■ **Material supplied**:

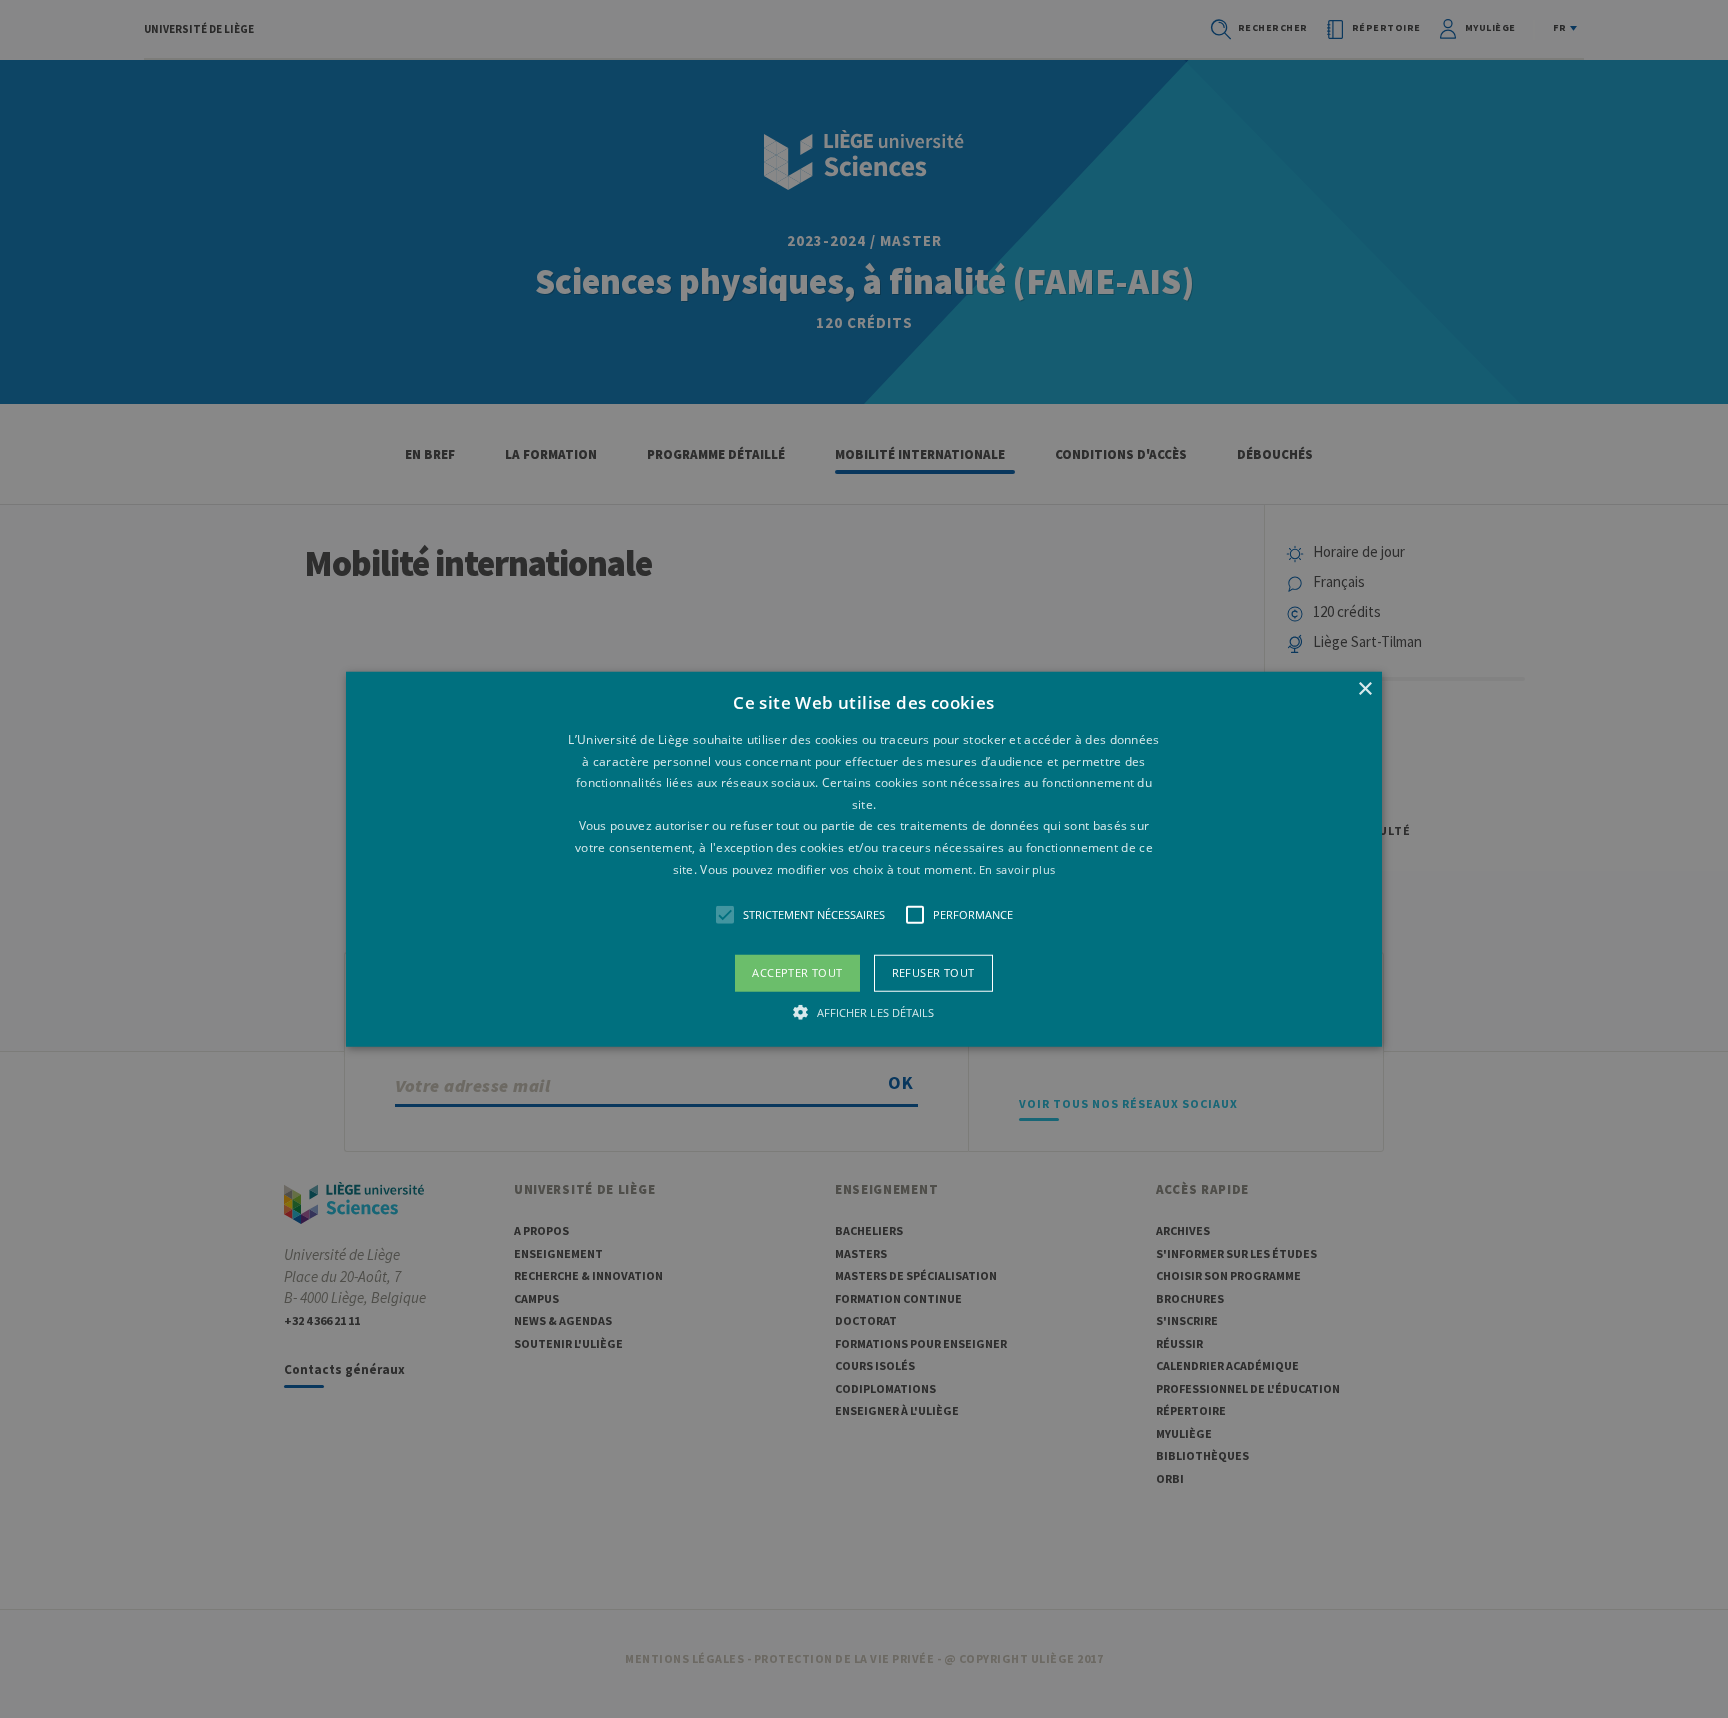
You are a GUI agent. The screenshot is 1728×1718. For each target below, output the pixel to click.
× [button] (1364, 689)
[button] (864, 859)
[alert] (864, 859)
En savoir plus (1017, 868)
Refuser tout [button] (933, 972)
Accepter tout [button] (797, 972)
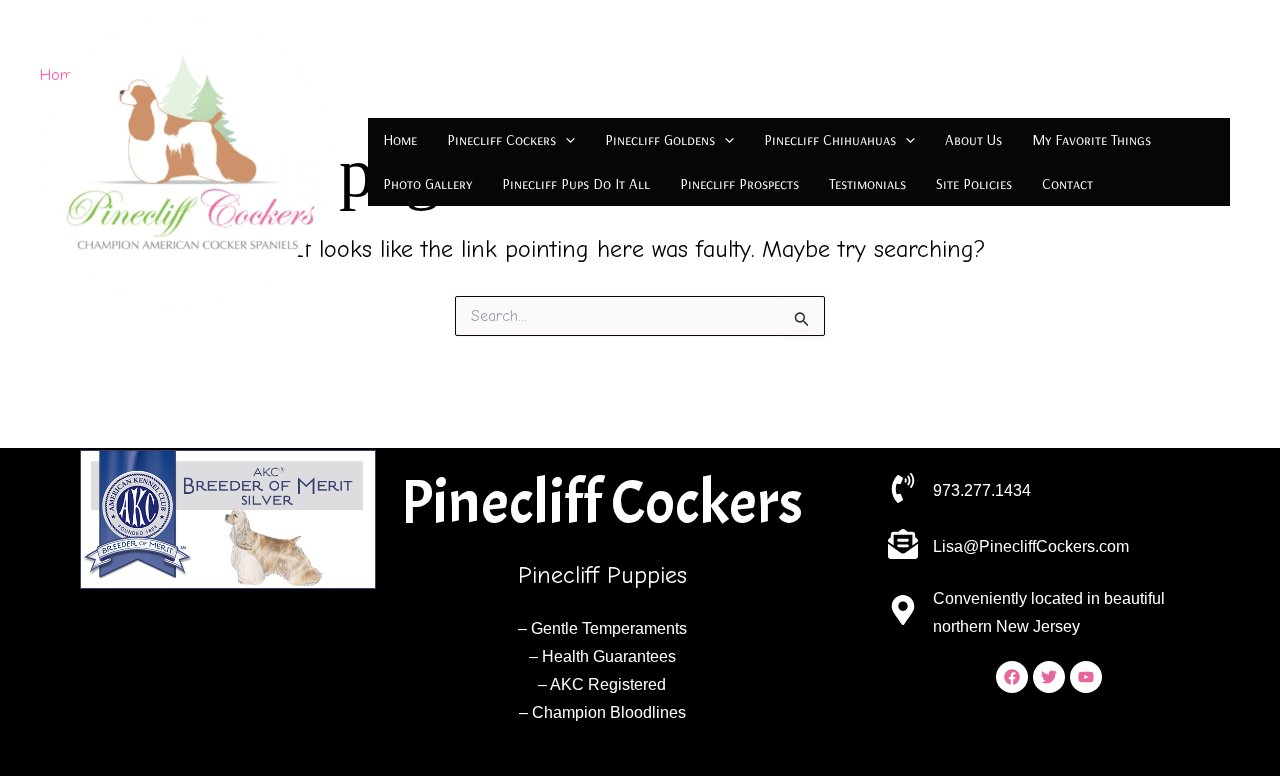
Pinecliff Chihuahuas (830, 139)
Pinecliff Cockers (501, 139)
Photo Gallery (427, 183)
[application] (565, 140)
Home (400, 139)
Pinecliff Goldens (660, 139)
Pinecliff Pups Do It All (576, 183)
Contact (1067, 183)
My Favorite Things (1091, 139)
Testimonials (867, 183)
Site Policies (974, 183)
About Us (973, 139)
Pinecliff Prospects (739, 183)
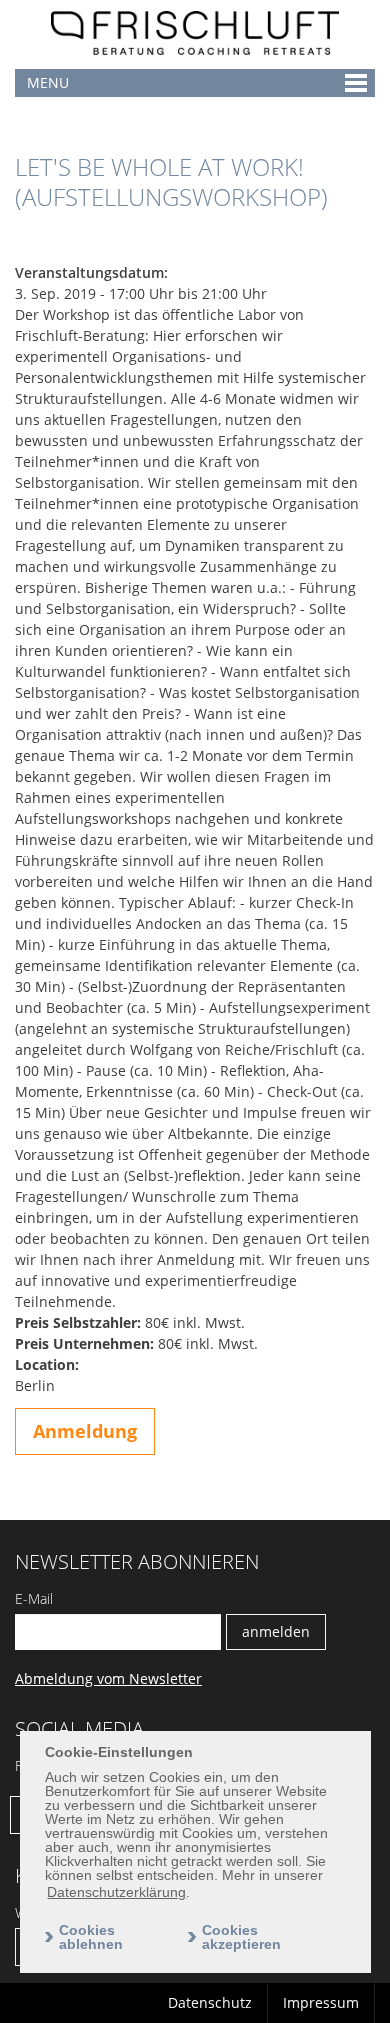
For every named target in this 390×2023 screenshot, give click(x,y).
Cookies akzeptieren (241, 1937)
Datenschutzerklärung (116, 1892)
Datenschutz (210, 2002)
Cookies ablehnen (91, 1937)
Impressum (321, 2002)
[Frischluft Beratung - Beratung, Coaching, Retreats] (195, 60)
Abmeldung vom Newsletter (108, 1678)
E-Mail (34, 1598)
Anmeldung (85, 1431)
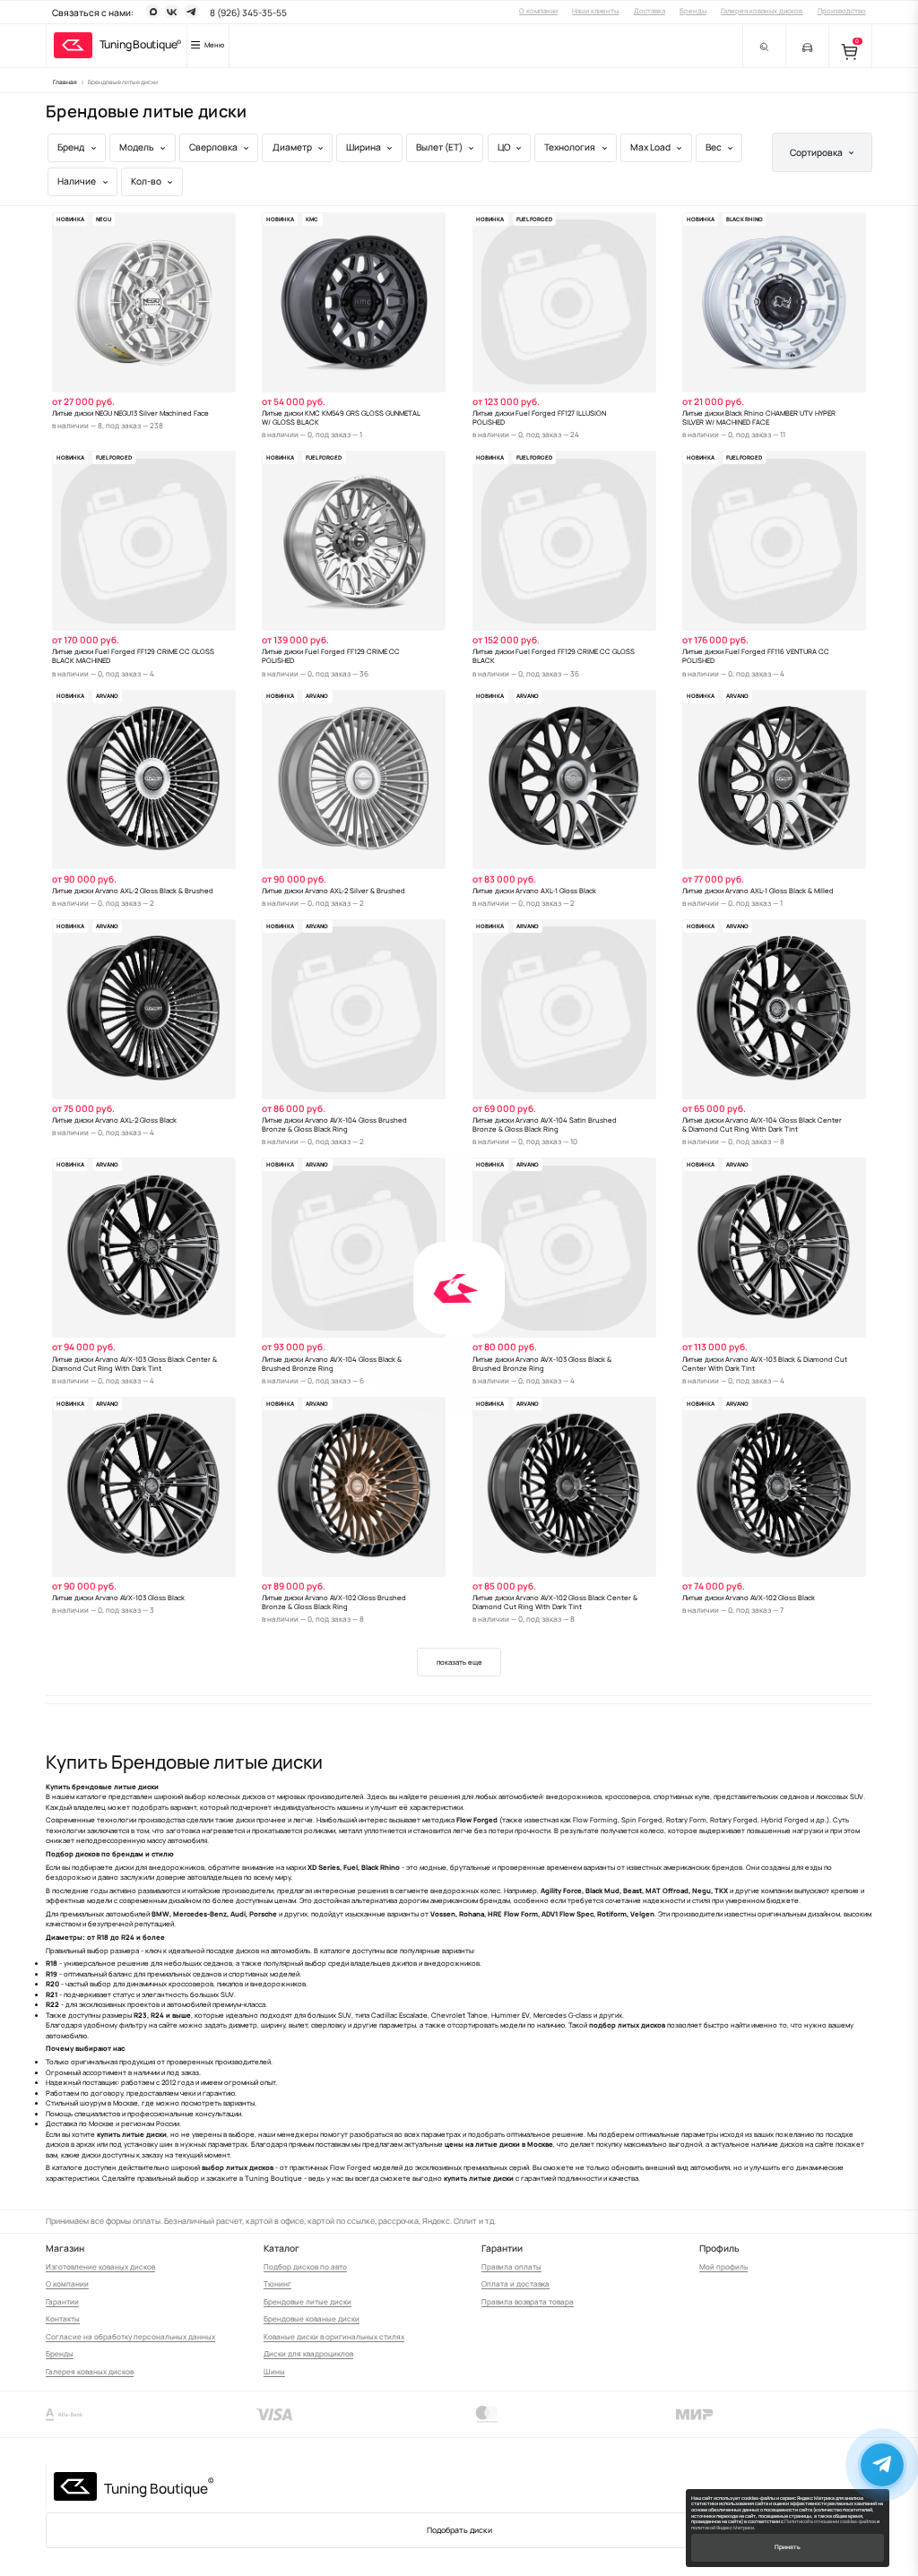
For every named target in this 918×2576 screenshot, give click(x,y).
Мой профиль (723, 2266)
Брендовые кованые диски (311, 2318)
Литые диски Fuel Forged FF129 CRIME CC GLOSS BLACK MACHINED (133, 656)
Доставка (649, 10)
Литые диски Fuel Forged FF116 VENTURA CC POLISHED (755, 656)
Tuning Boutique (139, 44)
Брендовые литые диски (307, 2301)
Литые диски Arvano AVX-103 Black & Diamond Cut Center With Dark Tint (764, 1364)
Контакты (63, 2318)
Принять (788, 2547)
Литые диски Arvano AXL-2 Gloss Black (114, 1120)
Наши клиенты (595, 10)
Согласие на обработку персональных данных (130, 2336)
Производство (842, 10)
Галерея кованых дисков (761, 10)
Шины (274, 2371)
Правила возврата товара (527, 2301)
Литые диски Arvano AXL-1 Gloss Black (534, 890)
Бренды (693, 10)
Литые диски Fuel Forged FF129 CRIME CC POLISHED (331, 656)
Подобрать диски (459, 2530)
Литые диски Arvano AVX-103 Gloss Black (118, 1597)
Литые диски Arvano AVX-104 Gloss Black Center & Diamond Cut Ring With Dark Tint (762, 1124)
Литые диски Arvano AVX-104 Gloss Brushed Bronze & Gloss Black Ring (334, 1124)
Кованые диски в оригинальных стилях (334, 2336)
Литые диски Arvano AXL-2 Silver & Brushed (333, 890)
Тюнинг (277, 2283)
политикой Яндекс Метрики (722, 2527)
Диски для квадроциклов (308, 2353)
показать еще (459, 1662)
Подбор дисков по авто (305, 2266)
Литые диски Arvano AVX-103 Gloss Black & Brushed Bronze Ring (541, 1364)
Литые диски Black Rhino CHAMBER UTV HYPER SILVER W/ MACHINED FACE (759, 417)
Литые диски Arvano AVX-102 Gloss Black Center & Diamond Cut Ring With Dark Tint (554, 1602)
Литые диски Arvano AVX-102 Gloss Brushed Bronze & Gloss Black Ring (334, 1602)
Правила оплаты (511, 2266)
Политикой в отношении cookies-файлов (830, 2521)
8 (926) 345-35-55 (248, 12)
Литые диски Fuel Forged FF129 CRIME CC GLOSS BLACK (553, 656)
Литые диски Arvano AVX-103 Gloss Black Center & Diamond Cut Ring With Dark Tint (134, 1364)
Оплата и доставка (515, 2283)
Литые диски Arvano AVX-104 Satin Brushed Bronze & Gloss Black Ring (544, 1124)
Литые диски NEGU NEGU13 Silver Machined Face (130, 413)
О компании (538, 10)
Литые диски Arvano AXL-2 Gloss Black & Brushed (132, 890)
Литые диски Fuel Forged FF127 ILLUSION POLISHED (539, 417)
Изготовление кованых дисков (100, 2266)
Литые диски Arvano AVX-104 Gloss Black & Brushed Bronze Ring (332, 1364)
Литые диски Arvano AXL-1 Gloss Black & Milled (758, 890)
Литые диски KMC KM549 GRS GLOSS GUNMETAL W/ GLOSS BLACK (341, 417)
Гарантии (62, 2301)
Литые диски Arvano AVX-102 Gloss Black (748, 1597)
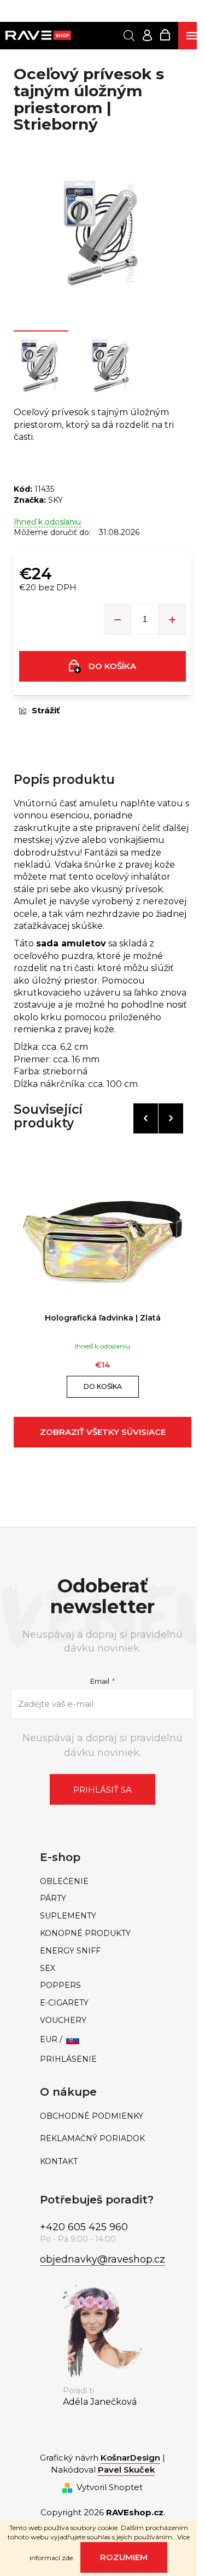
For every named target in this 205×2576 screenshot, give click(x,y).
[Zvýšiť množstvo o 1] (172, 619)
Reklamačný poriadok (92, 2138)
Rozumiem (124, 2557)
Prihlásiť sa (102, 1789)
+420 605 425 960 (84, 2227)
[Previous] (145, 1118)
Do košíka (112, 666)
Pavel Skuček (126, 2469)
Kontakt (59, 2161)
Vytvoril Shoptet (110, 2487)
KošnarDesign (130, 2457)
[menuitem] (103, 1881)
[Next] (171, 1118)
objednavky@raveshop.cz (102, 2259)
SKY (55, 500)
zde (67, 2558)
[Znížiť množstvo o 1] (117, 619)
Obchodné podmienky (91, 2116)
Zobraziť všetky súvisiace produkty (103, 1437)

■ **Task to complete**: Take the records above and return, word for word, only the lines that fall from the line with "Тюнинг (277, 2283)" to the line with "Литые диски Arvano AVX-102 Gloss Black Center", both of them included.

■ **Solution for this task**:
Тюнинг (277, 2283)
политикой Яндекс Метрики (722, 2527)
Диски для квадроциклов (308, 2353)
показать еще (459, 1662)
Подбор дисков по авто (305, 2266)
Литые диски Arvano AVX-103 Gloss Black & Brushed Bronze Ring (541, 1364)
Литые диски Black Rhino CHAMBER UTV HYPER SILVER W/ MACHINED FACE (759, 417)
Литые диски Arvano AVX-102 Gloss Black Center & Diamond Cut Ring With Dark Tint (554, 1602)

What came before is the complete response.